4. Harden for Export
Pakistani products must meet international compliance standards-ISO 27001, SOC 2, OWASP ASVS, and privacy-by-design principles. The National Centre of AI (NCAI) can lead red-team testing and security validation. At the same time, sovereign cloud infrastructure should be developed to meet foreign buyers’ data-locality requirements.
5. Mitigate Risks Head-On
Connectivity disruptions and opaque filtering practices harm international buyer confidence. Cyber and digital policies must be aligned with export goals through transparent industry consultation.”
Learning from Global Playbooks
Shahzad added “Pakistan does not need to reinvent the wheel-it can adapt proven international models, such as:
> US SBIR: Government-funded innovation that transitions into commercial products.
> UK G-Cloud: Fast-track procurement for SMEs selling cloud solutions to the government.
> Singapore GovTech: A builder-operator model for civic-scale product validation.
> Estonia’s e-Residency: Digital services that became global exports.
> India’s Digital Public Infrastructure: Public “rails” (identity, payments, data exchange) that fuel private innovation.
Each of these provides lessons that can be localized for Pakistan’s unique context.”
An 18-Month Action Plan
Shahzad Arif suggests a road map to turn vision into results, he says “Pakistan should commit to a focused, 18-month program:
1. Pick five exportable domains: Agri-supply chains, school & skills tech, hospital logistics/diagnostics, city services, and SME fintech/compliance. Anchor pilots with provincial buyers and measurable KPIs.

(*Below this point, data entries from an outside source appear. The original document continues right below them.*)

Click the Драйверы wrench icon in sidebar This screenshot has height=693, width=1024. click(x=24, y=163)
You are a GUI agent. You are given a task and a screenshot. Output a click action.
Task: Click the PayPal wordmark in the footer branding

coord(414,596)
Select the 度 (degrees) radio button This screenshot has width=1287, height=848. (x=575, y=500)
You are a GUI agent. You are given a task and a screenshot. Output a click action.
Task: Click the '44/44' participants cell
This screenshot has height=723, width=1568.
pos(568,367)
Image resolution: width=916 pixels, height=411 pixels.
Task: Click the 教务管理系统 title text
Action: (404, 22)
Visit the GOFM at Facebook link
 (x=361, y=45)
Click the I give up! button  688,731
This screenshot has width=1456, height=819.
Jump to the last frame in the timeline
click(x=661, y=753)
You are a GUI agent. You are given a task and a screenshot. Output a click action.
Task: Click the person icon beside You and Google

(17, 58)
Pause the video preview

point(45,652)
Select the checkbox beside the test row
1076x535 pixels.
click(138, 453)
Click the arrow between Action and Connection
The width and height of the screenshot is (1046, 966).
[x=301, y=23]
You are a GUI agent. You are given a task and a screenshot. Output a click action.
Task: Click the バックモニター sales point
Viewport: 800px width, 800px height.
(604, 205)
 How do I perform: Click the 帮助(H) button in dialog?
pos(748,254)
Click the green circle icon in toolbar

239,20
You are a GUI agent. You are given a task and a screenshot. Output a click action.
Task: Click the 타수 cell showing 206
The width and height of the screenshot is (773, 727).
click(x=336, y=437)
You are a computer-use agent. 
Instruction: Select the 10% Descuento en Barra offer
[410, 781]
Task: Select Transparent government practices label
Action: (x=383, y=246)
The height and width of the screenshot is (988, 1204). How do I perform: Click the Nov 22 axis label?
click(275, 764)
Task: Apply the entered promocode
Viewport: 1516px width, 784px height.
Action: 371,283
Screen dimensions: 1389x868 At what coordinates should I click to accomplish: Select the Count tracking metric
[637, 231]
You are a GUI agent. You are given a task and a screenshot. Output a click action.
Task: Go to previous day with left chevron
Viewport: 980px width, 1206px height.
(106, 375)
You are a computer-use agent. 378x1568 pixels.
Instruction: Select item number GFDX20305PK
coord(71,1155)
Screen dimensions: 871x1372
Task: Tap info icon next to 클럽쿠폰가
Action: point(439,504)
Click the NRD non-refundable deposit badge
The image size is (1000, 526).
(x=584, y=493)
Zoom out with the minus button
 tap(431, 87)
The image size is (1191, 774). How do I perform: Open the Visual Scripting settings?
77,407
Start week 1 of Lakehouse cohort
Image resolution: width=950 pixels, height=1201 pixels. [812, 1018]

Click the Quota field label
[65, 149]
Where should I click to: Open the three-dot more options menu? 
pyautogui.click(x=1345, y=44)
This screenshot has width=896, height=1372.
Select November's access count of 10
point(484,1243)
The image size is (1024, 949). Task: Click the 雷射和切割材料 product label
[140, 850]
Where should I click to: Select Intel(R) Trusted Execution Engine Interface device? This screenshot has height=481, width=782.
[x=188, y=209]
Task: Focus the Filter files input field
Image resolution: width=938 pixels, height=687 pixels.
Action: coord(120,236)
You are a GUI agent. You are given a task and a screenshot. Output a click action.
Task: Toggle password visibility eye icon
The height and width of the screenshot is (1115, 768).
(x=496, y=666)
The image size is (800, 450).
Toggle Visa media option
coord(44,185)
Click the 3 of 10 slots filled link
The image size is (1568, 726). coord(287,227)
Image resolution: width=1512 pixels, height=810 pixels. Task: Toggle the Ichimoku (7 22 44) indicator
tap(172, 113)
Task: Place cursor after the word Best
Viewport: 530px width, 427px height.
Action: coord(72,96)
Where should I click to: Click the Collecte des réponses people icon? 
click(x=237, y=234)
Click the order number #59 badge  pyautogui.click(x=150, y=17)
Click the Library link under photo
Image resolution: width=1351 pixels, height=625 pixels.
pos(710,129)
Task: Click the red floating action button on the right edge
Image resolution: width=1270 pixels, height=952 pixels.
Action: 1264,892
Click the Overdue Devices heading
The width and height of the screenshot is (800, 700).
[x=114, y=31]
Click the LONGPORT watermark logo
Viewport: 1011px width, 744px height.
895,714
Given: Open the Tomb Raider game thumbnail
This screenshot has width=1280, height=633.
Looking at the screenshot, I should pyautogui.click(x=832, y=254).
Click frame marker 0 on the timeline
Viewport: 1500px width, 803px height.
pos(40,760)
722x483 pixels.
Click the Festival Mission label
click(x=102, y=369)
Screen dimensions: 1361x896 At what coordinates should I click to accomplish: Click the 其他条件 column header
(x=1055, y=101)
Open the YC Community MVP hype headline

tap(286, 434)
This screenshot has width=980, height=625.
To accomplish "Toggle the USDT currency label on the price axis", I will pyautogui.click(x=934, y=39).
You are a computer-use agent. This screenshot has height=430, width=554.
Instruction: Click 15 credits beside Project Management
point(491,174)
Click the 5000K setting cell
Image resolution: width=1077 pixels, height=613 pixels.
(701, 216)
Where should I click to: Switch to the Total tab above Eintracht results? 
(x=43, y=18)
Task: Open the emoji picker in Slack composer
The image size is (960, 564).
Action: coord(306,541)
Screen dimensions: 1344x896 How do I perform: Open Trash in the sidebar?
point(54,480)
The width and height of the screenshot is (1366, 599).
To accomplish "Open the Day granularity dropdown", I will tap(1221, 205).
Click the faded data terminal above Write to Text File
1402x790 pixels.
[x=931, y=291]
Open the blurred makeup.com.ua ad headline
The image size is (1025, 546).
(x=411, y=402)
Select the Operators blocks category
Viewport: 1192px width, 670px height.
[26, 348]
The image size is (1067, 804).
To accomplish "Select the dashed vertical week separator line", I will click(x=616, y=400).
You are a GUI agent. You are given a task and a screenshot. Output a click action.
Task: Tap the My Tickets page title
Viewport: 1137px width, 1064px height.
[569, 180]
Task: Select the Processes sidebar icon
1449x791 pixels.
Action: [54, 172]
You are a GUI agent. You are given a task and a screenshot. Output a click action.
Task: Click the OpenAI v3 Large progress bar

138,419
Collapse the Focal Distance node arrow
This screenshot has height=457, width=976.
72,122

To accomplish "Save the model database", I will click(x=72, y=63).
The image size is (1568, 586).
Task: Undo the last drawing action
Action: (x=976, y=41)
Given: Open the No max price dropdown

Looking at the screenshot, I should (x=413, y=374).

2. Launch “SBIR-PK” calls quarterly, funding 50 proofs of concept, 15 build phases, and at least 5 commercialization-ready products.
3. Stand up the Pakistan Digital Marketplace, onboarding 200 vetted SaaS solutions, with 30% of new government software buys routed through it within the first year.
4. Set up Product Hardening Hubs at NCAI for testing, certifications, and multilingual UX labs.
5. Fast-track infrastructure, prioritizing low-tariff, high-reliability AI data centers.
6. Pursue Go-to-Market Diplomacy, sending product export missions to the Middle East, Africa, and Central Asia.
7. Embed governance and trust-ethics, cybersecurity, and data protection-into every procurement and deployment.”
Success by 2030
Shahzad Arif hopefully says “If above mentioned executes with discipline, Pakistan could see by 2030:
= 1,000 in-market products with domestic public-sector references.
= $10 billion+ in annual product-led exports-on top of services.
= Tens of thousands of high-skill jobs in product management, DevOps, AI, and cybersecurity.
= A global reputation for practical GovTech, AgriTech, HealthTech and FinTech solutions “Made in Pakistan.”
“Pakistan’s services-led IT sector gave us the lift-off. But the next chapter-product-led growth-is about building solutions that not only solve Pakistan’s problems but also power public and private systems worldwide. With strategic procurement, mission-driven funding, world-class infrastructure, and an unwavering commitment to digital trust, Pakistan can finally take its place as a global hub for scalable IT products.” Senior IT & AI affairs expert Shahzad Arif tells TFD.